◆ **PROBLEM TO WORK ON**:
Continue the article about Rep. Don Young's remark on wolves and homelessness, picking up after its final sentence.

◆ **PASSAGE PROVIDED**:

※ ※ ※

Republicans are known for coming up with some less than savory “solutions” to poverty, but Rep. Don Young, a GOP lawmaker from Alaska, may have outdone them all on Thursday when he suggested that wolves could be a solution to homelessness.
According to The Washington Post, Young made the comment during an exchange with Interior Secretary Sally Jewell at a House Natural Resources Committee hearing. He was arguing that gray wolves should be taken off the endangered species list, criticizing the National Park Service and his congressional colleagues who seek to protect the endangered animals.
“How many of you have got wolves in your district? None. None. Not one,” Young said, calling the gray wolf “a predator.”
“We’ve got 79 congressmen sending you a letter, they haven’t got a damn wolf in their whole district,” Young added. “I’d like to introduce them in your district. If I introduced them in your district, you wouldn’t have a homeless problem anymore.”
A spokesman for Young told The Washington Post that the statement was meant to emphasize that “these predators pose serious threats to wildlife management and their listing has damaging impacts to local communities.”
Young is no stranger to controversial statements. In October 2014, he used profane language and made highly insensitive remarks about gay marriage and suicide at a high school. One of the school’s students had taken his own life days before Young made the remarks. Young also reportedly “freaked out” on his 2014 Democratic challenger ahead of a debate that same month.

※ ※ ※

◆ **DATA RECORDS**:
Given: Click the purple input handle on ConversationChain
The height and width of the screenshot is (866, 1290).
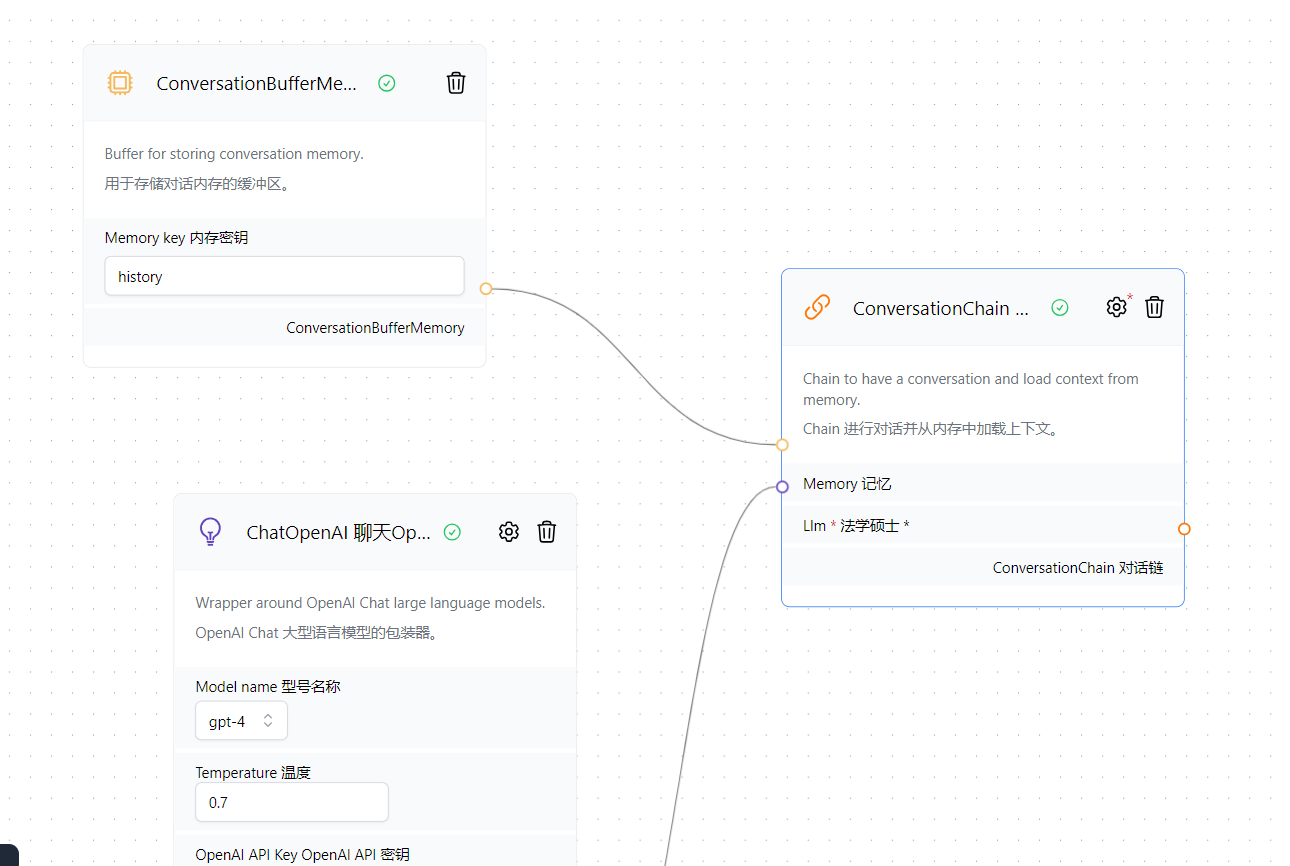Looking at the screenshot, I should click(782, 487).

※ ※ ※

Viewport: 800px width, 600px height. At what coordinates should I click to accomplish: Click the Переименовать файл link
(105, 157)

※ ※ ※

◆ **EXERCISE OUTPUT**:
While Young’s comments are outrageous, it’s worth pointing out that Republicans’ actual strategies for addressing poverty and homelessness are pretty cruel, too. Over the last few years we’ve seen a number of GOP-led states cut benefits to the poor, providing less as well as making them more difficult to apply for. TANF (Temporary Aid to Needy Families), SNAP (food stamps), and WIC programs have already been slashed, and Republicans have proposed cutting as much as $40 billion from the food stamp (SNAP) program over the next decade. Additionally, the refusal in a number of red states to expand Medicaid has left tens of thousands in a gap without health insurance.
What’s more, states that are attempting to force welfare recipients to undergo mandatory drug tests prior to getting benefits are demanding the poor pay for their own drug tests out of pocket, and even when people do receive assistance, they are forced to get rid of every asset they have first, thereby dooming themselves to a cycle of poverty they are unlikely to ever end.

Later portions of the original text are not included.